(Stored data entries)
######

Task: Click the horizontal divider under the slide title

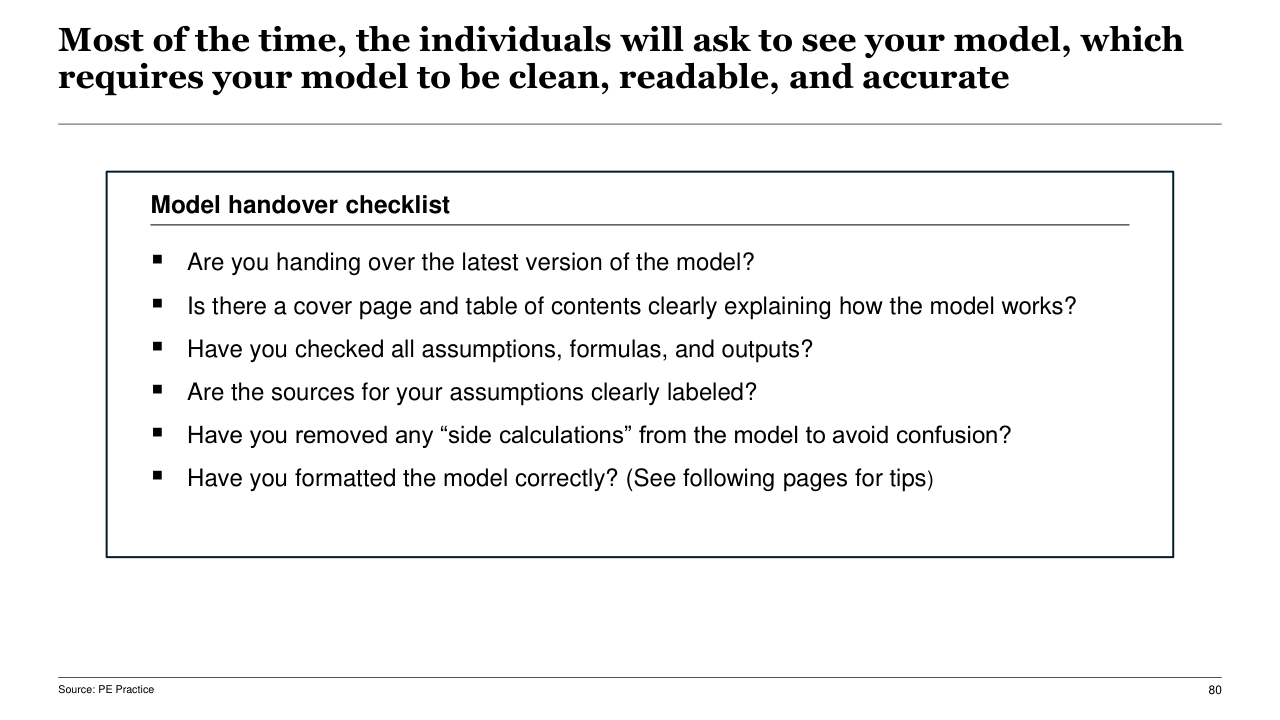Action: 640,124
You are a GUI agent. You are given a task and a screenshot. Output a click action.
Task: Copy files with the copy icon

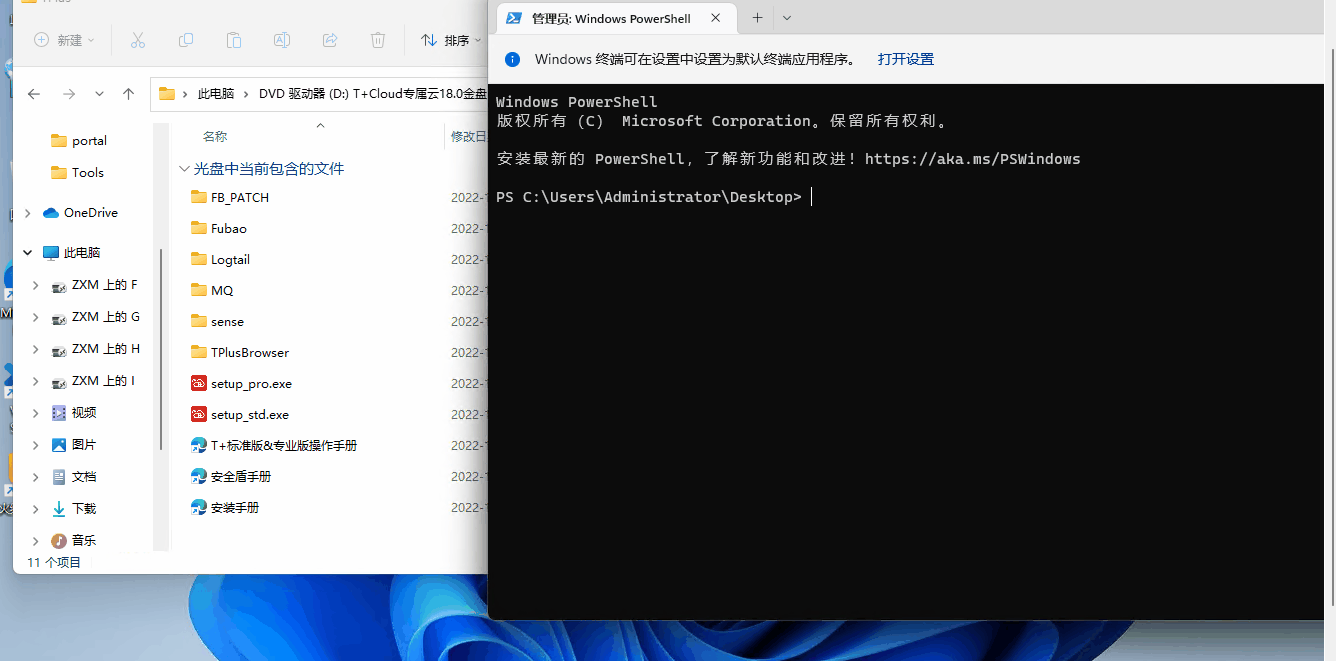click(186, 40)
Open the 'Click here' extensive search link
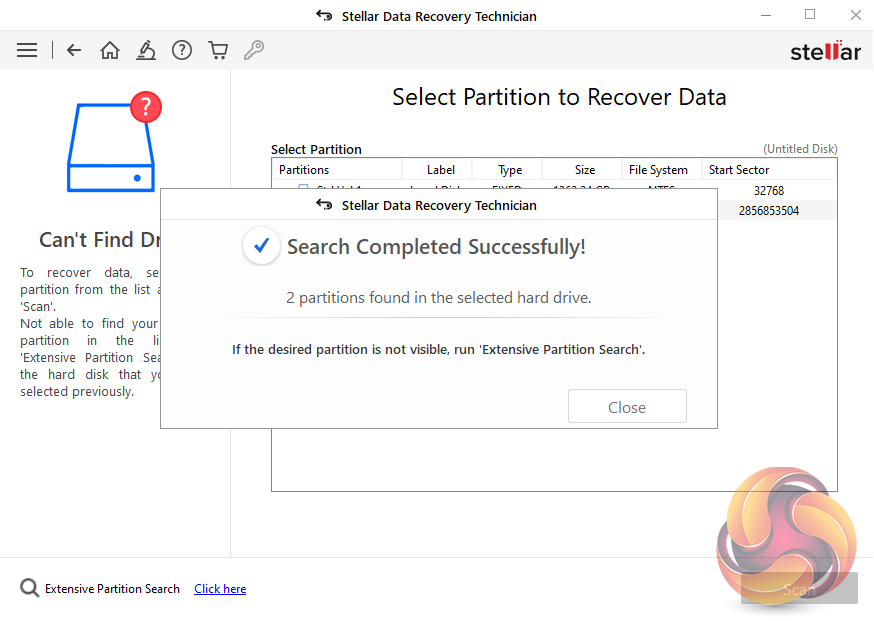This screenshot has width=874, height=621. pos(220,589)
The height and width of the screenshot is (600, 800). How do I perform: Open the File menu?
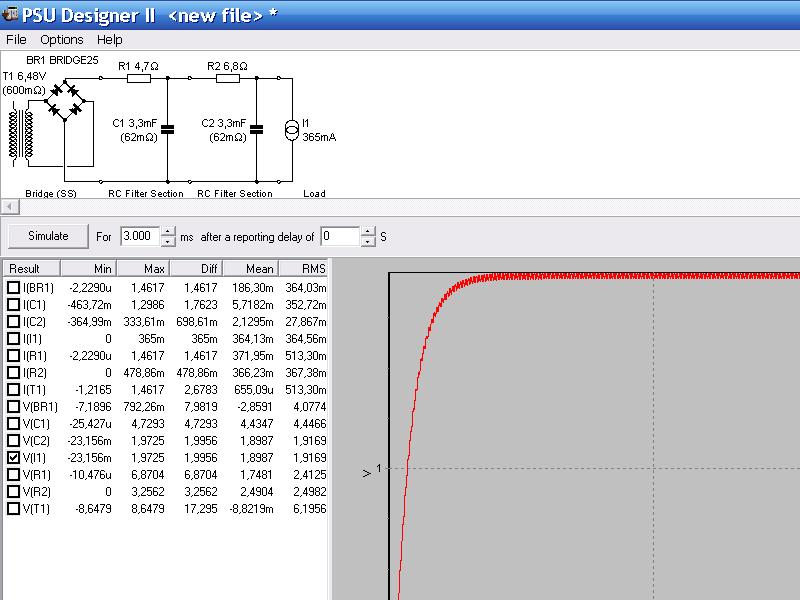pyautogui.click(x=16, y=40)
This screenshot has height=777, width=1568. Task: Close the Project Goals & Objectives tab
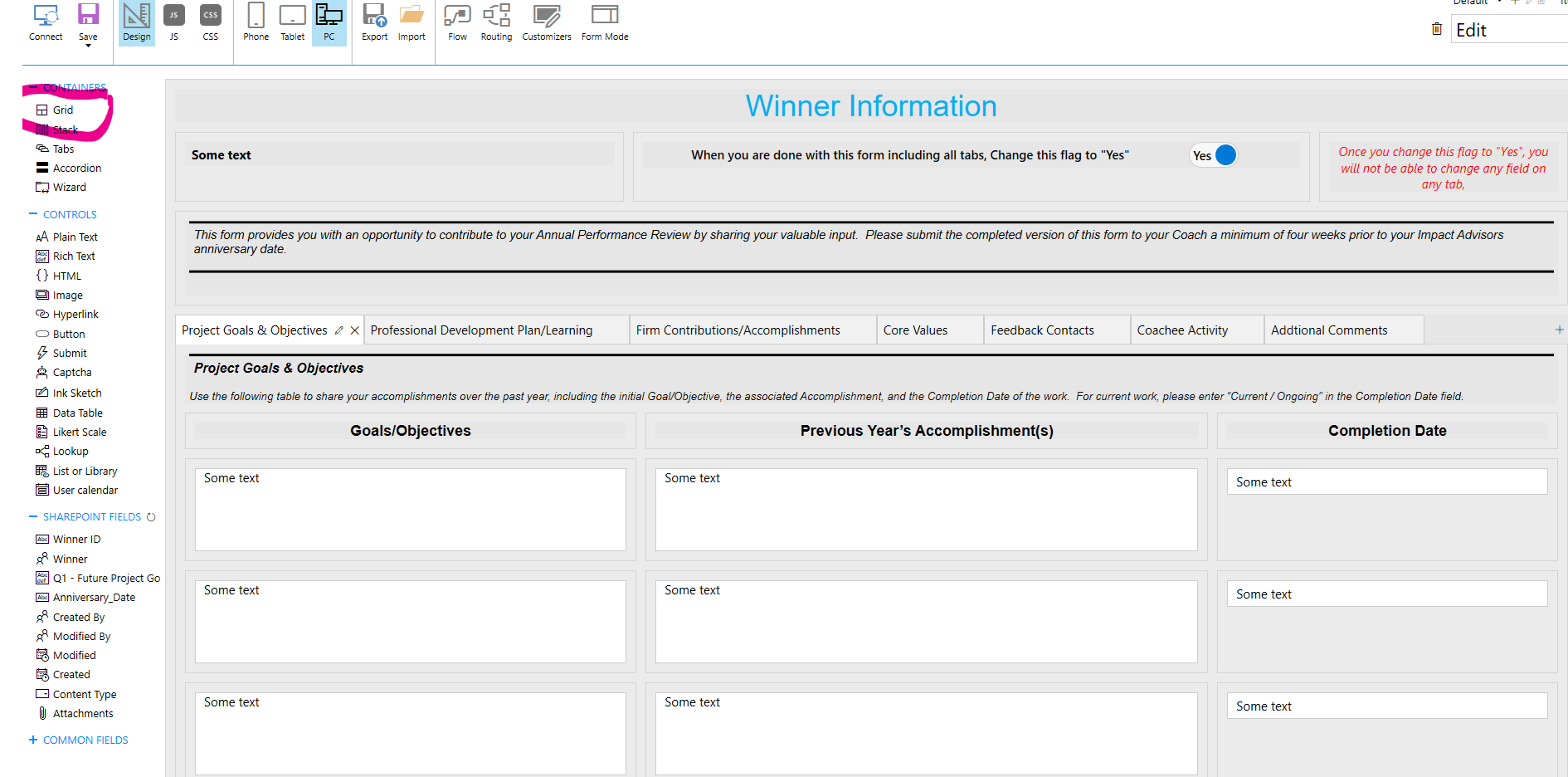[x=355, y=330]
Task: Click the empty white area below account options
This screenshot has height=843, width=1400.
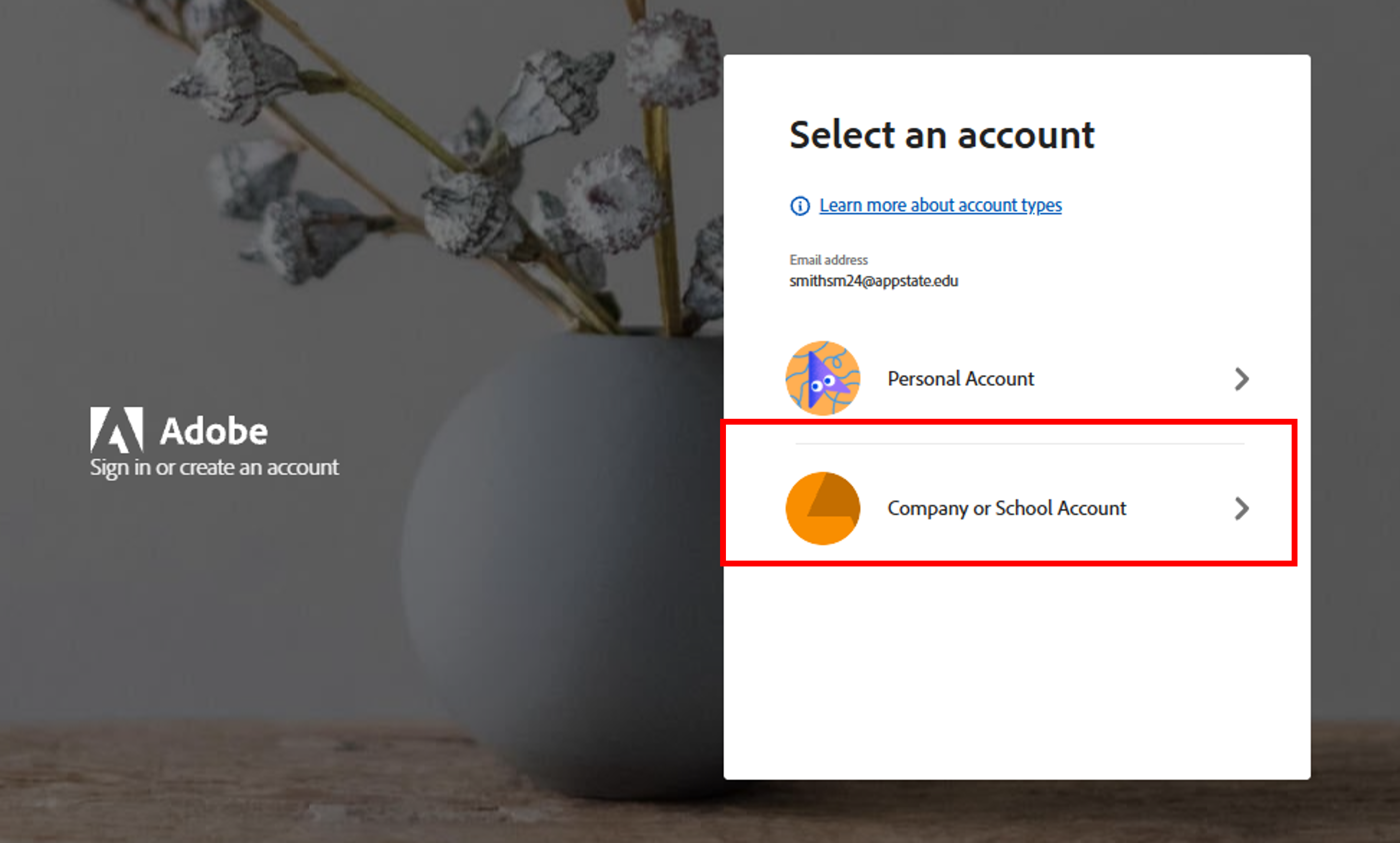Action: 1017,670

######

YOUR TASK:
The result should be an exact copy of every entry above, with no pictures included.

SOLUTION:
Task: Click the horizontal divider under the slide title

Action: 640,124
You are a GUI agent. You are given a task and a screenshot. Output a click action.
Task: Copy files with the copy icon

click(186, 40)
Open the 'Click here' extensive search link
This screenshot has width=874, height=621. pos(220,589)
The height and width of the screenshot is (600, 800). How do I perform: Open the File menu?
pyautogui.click(x=16, y=40)
This screenshot has height=777, width=1568. Task: Close the Project Goals & Objectives tab
[x=355, y=330]
Task: Click the empty white area below account options
This screenshot has height=843, width=1400.
Action: 1017,670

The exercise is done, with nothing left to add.